Re: [PATCH v3 03/25] x86/sgx: Wipe out EREMOVE from sgx_free_epc_page()

From: Jarkko Sakkinen
Date: Mon Mar 15 2021 - 09:19:42 EST


On Mon, Mar 15, 2021 at 08:12:36PM +1300, Kai Huang wrote:
> On Sat, 13 Mar 2021 12:45:53 +0200 Jarkko Sakkinen wrote:
> > On Fri, Mar 12, 2021 at 01:21:54PM -0800, Sean Christopherson wrote:
> > > On Thu, Mar 11, 2021, Kai Huang wrote:
> > > > From: Jarkko Sakkinen <jarkko@xxxxxxxxxx>
> > > >
> > > > EREMOVE takes a page and removes any association between that page and
> > > > an enclave. It must be run on a page before it can be added into
> > > > another enclave. Currently, EREMOVE is run as part of pages being freed
> > > > into the SGX page allocator. It is not expected to fail.
> > > >
> > > > KVM does not track how guest pages are used, which means that SGX
> > > > virtualization use of EREMOVE might fail.
> > > >
> > > > Break out the EREMOVE call from the SGX page allocator. This will allow
> > > > the SGX virtualization code to use the allocator directly. (SGX/KVM
> > > > will also introduce a more permissive EREMOVE helper).
> > > >
> > > > Implement original sgx_free_epc_page() as sgx_encl_free_epc_page() to be
> > > > more specific that it is used to free EPC page assigned to one enclave.
> > > > Print an error message when EREMOVE fails to explicitly call out EPC
> > > > page is leaked, and requires machine reboot to get leaked pages back.
> > > >
> > > > Signed-off-by: Jarkko Sakkinen <jarkko@xxxxxxxxxx>
> > > > Co-developed-by: Kai Huang <kai.huang@xxxxxxxxx>
> > > > Acked-by: Jarkko Sakkinen <jarkko@xxxxxxxxxx>
> > > > Signed-off-by: Kai Huang <kai.huang@xxxxxxxxx>
> > > > ---
> > > > v2->v3:
> > > >
> > > > - Fixed bug during copy/paste which results in SECS page and va pages are not
> > > > correctly freed in sgx_encl_release() (sorry for the mistake).
> > > > - Added Jarkko's Acked-by.
> > >
> > > That Acked-by should either be dropped or moved above Co-developed-by to make
> > > checkpatch happy.
> > >
> > > Reviewed-by: Sean Christopherson <seanjc@xxxxxxxxxx>
> >
> > Oops, my bad. Yup, ack should be removed.
> >
> > /Jarkko
>
> Hi Jarkko,
>
> Your reply of your concern of this patch to the cover-letter
>
> https://lore.kernel.org/lkml/YEkJXu262YDa8ZaK@xxxxxxxxxx/
>
> reminds me to do more sanity check of whether removing EREMOVE in
> sgx_free_epc_page() will impact other code path or not, and I think
> sgx_encl_release() is not the only place should be changed:
>
> - sgx_encl_shrink() needs to call sgx_encl_free_epc_page(), since when this is
> called, the VA page can be already valid -- there are other failures can
> trigger sgx_encl_shrink().

You right about this, good catch.

Shrink needs to always do EREMOVE as grow has done EPA, which changes
EPC page state.

> - sgx_encl_add_page() should call sgx_encl_free_epc_page() in "err_out_free:"
> label, since the EPC page can be already valid when error happened, i.e. when
> EEXTEND fails.

Yes, correct, good work!

> Other places should be OK per my check, but I'd prefer to just replacing all
> sgx_free_epc_page() call sites in driver with sgx_encl_free_epc_page(), with
> one exception: sgx_alloc_va_page(), which calls sgx_free_epc_page() when EPA
> fails, in which case EREMOVE is not required for sure.

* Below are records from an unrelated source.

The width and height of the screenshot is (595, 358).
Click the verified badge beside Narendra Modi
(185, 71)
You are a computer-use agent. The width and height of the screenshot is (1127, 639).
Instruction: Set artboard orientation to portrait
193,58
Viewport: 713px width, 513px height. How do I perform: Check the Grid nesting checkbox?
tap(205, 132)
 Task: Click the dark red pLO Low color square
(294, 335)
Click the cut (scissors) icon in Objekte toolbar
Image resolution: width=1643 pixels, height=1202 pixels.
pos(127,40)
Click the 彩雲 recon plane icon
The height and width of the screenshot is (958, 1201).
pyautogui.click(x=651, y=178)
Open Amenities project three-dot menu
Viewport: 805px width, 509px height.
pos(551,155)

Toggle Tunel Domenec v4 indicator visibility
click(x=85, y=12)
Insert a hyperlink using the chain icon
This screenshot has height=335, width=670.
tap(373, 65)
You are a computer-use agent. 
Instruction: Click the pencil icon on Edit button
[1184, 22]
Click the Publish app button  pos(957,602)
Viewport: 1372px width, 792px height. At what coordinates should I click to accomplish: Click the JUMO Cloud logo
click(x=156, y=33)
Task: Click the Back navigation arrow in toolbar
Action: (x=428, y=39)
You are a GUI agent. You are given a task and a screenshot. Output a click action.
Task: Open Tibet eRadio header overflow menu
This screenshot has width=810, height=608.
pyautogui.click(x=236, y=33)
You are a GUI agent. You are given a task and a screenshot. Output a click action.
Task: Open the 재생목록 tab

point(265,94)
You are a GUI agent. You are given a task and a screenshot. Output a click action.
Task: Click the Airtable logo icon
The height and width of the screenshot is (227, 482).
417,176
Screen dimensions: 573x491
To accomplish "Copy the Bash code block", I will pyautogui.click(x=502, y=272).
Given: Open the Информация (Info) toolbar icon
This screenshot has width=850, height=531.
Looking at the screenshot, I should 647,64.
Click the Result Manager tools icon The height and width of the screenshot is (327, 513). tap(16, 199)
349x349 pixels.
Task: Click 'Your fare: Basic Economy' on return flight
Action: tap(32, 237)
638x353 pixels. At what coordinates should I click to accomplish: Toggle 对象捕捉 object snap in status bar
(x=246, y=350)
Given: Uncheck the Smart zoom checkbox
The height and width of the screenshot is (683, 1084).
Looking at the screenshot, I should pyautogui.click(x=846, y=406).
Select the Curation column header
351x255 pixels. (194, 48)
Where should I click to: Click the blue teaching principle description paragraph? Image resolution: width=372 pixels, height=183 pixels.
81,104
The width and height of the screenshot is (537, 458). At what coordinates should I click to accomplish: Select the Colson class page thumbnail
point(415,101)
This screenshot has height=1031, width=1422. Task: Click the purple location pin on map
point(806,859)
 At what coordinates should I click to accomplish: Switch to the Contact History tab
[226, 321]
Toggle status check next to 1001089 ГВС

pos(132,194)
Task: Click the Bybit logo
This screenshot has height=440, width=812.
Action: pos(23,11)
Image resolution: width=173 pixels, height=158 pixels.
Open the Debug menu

I would not unless they require it.

> Your idea, please?
>
> Btw, introducing a driver wrapper of sgx_free_epc_page() does make sense to me,
> because virtualization has a counterpart in sgx/virt.c too.

It does make sense to use sgx_free_epc_page() everywhere where it's
the right thing to call and here's why.

If there is some unrelated regression that causes EPC page not get
uninitialized when it actually should, doing extra EREMOVE could mask
those bugs. I.e. it can postpone a failure, which can make a bug harder
to backtrace.

Jarkko